AI Article Synopsis

  • Colorectal cancer was the third most common cancer worldwide in 2020, affecting nearly 2 million people, and this study examines the impact of a multidisciplinary team (MDT) on patient survival rates.
  • MDT patients showed significantly better one- and three-year survival rates, especially in advanced stages (III and IV), compared to those with no MDT involvement.
  • The study indicates that even though the proportion of MDT patients increased, it did not lead to improved overall outcomes, highlighting the importance of early detection and treatment strategies.

Article Abstract

Colorectal cancer emerged as the third most prevalent malignancy worldwide, affecting nearly 2 million individuals in the year 2020. This study elucidates the pivotal role of a multidisciplinary team (MDT) in influencing the prognosis, as measured by relative survival rates, depending upon the stage and age. Cases recorded in an Italian Cancer Registry between 2017 and 2018 were included. Relative survival was reported at 1 and 3 years after diagnosis comparing MDT vs. no-MDT approaches. During the study period, 605 CRCs were recorded while 361 (59.7%) were taken care of by an MDT. Compared to no-MDT, MDT patients were younger with earlier stages and received more surgery. One year after diagnosis, survival was 78.7% (90% in MDT vs. 62% in no-MDT); stratifying by stage, in the MDT group there was no survival advantage for stage I (97.2% vs. 89.9%) and II (96.8% vs. 89.4%), but an advantage was observed for stage III (86.4% vs. 56.9%) and stage IV (63.7% vs. 27.4%).

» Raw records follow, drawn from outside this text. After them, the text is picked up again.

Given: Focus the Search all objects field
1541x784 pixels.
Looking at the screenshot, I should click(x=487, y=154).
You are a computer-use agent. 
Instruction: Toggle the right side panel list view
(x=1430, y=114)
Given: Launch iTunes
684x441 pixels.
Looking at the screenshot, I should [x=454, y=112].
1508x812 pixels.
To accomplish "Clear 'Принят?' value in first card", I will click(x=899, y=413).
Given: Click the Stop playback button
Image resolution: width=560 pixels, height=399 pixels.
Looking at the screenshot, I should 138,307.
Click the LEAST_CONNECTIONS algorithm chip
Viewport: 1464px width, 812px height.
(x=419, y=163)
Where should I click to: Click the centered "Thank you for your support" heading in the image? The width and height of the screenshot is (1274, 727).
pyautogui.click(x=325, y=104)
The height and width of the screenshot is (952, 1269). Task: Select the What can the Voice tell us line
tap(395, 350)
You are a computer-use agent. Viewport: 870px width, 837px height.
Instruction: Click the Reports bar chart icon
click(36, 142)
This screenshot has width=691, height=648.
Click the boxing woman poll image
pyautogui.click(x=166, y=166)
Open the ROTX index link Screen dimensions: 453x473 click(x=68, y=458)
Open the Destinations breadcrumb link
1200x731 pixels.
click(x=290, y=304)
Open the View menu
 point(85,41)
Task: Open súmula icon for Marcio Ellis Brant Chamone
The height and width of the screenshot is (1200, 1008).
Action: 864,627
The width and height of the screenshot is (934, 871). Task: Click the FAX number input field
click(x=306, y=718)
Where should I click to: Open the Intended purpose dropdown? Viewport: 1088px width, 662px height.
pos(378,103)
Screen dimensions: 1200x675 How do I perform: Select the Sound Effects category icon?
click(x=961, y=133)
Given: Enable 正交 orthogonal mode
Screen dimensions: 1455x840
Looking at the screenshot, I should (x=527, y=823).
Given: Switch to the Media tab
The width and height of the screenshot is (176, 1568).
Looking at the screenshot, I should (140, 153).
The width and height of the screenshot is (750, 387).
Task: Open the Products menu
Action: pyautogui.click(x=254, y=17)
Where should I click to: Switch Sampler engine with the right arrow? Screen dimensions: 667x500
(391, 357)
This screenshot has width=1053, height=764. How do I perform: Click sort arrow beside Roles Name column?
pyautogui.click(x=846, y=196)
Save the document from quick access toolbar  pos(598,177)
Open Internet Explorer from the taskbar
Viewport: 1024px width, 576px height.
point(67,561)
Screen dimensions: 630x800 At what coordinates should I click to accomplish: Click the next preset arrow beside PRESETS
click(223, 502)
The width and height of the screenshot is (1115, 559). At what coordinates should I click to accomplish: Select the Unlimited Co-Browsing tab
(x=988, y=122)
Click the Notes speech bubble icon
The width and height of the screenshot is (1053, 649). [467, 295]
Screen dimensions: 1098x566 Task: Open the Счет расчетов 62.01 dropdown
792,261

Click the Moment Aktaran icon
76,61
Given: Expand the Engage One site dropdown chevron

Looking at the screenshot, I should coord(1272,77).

Similar values were observed at 3 years where a marked advantage was observed for stages III (69.9% vs. 35.1%) and IV (29.2% vs. 5.1%). The univariable analysis confirmed an excess risk in the no-MDT group (HR 2.6; 95% CI 2.0-3.3), also confirmed in the multivariable regression analysis (HR 2.0; 95% CI 1.5-2.5). Despite the increase in the number of MDT patients in 2018 (from 50% to 69%), this does not correspond to an improvement in outcome.